Blocking AI/ML Memorization with Software Guardrails
Posted on Fr 11 Juli 2025 in ml-memorization
One common way to control memorization in today's deep learning systems is to fix the problem by building software around it. This software can also be used to deal with other undesired behavior, like producing hate speech or mentioning criminal activities.
In this article, you'll learn about how software around AI/deep learning models can be used and explore why these interventions provide more of a good feeling than an actual practical solution to the problem.
How an AI product is designed
AI and deep learning models are just a tiny part of an overall system.

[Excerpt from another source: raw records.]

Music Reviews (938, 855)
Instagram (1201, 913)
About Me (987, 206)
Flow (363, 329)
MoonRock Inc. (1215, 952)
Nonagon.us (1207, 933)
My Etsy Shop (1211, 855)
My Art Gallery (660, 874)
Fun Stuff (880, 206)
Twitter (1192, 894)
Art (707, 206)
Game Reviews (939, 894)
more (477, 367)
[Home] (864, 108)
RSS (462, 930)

Most of the system is deterministic software around the non-deterministic machine learning model. At an extremely high-level, this is how a Chat Assistant system might look:
In the above figure, the chat messages come in from a user via an API call to software that processes the input. As you learned in exploring the design of a machine learning system, this text will be prepared for the machine learning input. This could vary depending on design, from potential removal or correction of typos, grammatical errors, to appending meta information from the user account or other data source, and then eventually this text and any additional inputs are tokenized and sent to the AI model (via another API call).
The AI model will process the tokenized input and calculate some predicted set of tokens as a response. More often than not, there is now software around this step that requests multiple possible responses. Depending on the design, the model might return the beginning of a response while the system continues calculating the next part of the response. Remember: the model will use its own response as part of the input to continue calculating the next word(s).
If you have heard about topics like temperature, top-k and top-p sampling, these are implemented in software around the model outputs, resulting in multiple queries before the final response is constructed.
You don't need to learn the deep details of these sampling choices and settings, just know these are different parameters that the chat provider and/or the user can set to determine the deterministic or explorative qualities of the response. This creates several ways to sample longer answers and compare or explore response possibilities before determining a final response. For large models, there are other optimizations used, like potentially splitting the prediction task between a small and large model (see: speculative decoding) to improve speed.
Sometimes the response is fully formed, but sometimes the response can start before the final text is formulated. Either way, this response usually goes through another batch of software filters on its way back to the original user.
There is a tradeoff between how much post processing you can do and the response latency, so usually these are light-touch filters and interfaces before the text reaches the user. Depending on the system this might be performed many times before the answer is fully formulated.
This process starts all over again the next time the user sends a message.
Filtering inputs and outputs
As you can probably tell from the diagram, if you want to use software to build protections against memorization you need to either:
- catch potentially harmful input before it reaches the AI model (i.e. in the input, text cleaning and tokenization step)
- or attempt to remove it as it is produced by the system (either as part of the testing and generation) or before it reaches the user.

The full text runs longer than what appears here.